04th May 2019 @ 5 min read

Basic Chemistry

In measurements and sampling, the two terms accuracy and precision are very important to understand. We often use these words interchangeably in regular conversation, but they bear different meaning here. Accuracy refers to the closeness between the measured value and actual value of a quantity. While precision indicates closeness among the measured values of a quantity. Accuracy indicates how much the measured value agrees with actual value, and precision indicates how close the measured values agree among themselves. The results which are easily reproducible have good precision. Accuracy and precision are best explained by darts throwing game.

Accuracy vs Precision
Accuracy vs Precision (Darts throwing game)

When darts are landed on the dartboard away from the target point, we say it has low accuracy. But when they are closed to the target point, we say it has high accuracy. If darts are closed to each other, then it is high precision. Similarly, when they are spread out, it is low precision. In the above figure, the four possible conditions are illustrated.

  1. When darts are closed to each other as well as to the target point, it is high precision and high accuracy. This is the desired condition. Chemists always try to get results with great precision and accuracy.
  2. In 2nd condition, all the darts are closed to each other but away from the target. Such a condition has low accuracy and high precision. In chemistry labs, such condition arises when there is an error in measuring system itself, for example, weighing machine is not properly calibrated. Defect in a measuring instrument always results in poor accuracy. It is an undesirable condition.
—————
§ **TASK TO CARRY OUT**
Carry on the accuracy and precision explainer from its final sentence. The entries have no connection to the accuracy and precision explainer.

§ **RECORDED INFORMATION**
—————
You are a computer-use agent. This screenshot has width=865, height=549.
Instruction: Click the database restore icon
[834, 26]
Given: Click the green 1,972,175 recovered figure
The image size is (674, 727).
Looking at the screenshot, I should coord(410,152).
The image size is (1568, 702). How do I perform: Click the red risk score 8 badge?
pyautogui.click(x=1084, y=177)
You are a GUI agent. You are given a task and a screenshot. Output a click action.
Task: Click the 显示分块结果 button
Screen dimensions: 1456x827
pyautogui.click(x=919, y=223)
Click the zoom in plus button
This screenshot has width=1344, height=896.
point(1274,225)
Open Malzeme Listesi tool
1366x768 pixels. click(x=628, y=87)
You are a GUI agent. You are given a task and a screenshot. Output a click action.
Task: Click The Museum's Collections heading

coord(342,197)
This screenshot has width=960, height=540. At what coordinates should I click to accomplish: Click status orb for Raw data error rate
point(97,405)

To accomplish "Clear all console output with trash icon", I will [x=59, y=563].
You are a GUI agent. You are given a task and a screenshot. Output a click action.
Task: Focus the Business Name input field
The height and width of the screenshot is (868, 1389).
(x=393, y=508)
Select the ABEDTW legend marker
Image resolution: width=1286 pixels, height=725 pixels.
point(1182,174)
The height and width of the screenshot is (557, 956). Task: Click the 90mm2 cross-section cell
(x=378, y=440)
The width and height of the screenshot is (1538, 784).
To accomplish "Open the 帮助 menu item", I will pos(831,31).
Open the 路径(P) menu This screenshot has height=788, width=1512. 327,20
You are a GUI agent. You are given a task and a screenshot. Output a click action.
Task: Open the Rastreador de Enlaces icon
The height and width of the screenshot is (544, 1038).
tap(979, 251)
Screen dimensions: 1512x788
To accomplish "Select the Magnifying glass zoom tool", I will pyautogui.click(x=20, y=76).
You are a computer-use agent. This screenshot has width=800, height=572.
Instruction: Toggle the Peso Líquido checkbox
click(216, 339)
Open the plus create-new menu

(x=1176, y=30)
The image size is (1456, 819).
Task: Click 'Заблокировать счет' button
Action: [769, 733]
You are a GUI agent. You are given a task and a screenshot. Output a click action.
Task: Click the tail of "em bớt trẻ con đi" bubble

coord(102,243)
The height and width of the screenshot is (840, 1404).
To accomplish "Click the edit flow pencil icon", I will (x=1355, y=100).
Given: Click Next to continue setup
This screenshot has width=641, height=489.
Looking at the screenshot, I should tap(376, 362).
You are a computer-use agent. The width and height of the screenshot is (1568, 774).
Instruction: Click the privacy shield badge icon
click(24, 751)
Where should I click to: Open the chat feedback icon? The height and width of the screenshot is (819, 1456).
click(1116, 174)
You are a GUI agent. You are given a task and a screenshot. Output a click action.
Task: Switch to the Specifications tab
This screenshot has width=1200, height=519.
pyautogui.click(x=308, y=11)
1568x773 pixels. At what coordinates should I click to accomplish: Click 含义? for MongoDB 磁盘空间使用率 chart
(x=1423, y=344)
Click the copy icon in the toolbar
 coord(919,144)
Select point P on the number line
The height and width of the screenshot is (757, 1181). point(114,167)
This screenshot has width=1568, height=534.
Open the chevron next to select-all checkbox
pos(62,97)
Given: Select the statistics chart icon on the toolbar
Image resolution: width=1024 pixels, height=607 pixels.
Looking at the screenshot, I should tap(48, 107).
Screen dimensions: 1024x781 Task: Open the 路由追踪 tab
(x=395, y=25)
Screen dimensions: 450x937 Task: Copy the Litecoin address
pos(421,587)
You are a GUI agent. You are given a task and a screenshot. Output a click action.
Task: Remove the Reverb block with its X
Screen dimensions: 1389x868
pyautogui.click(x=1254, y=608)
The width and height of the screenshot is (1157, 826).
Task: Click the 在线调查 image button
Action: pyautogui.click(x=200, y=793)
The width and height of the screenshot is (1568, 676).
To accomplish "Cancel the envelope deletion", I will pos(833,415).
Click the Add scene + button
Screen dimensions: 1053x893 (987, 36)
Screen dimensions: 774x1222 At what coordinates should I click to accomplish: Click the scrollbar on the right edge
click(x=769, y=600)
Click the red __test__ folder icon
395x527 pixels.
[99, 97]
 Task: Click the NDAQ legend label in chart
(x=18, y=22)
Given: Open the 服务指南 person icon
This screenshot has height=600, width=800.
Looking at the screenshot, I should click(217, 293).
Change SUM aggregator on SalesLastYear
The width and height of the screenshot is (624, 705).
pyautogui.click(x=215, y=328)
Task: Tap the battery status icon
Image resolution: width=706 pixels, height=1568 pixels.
—————
§ **ANSWER FOR THIS EXERCISE**
  3. When darts are closed enough to the target but not among themselves, the condition is high accuracy with low precision. This is also an undesirable result. In laboratories, when an experimenter lacks knowledge of the experiment or he/she is not conducting the experiment in a procedural manner, such errors emerge.
  4. In the last condition, there is neither accuracy nor precision. This is because all the darts are spread-out away from each other and from the target point. This is a highly unacceptable condition.

In laboratories, the regular calibration of instrumentations is necessary to maintain the accuracy and precision of measurements.

Consider an experiment involving measuring the mass of copper sulphate whose actual weight is 2.000 g. Student A measures the mass of the salt thrice on weighing machine, he gets values 2.013 g, 2.023 g and 2.002 g. The same measurements are repeated by student B, student C, and student D on different weighing machines. All the readings are reported in the table below.

Accuracy vs Precision (experimental data)
StudentReading 1Reading 2Reading 3Comments
A2.0132.0232.002High accuracy, high precision
B1.9011.9021.910Low accuracy, high precision
C1.9901.9852.015High accuracy, low precision
D1.8001.9212.203Low accuracy, low precision

From the above table, we can conclude that student A has performed the experiment correctly and precisely. For student B, it might be the weighing machine is not properly calibrated. Student C is not following proper steps while taking the reading like not using vented balance safety enclosures. Finally, student D is the worst case of all the above.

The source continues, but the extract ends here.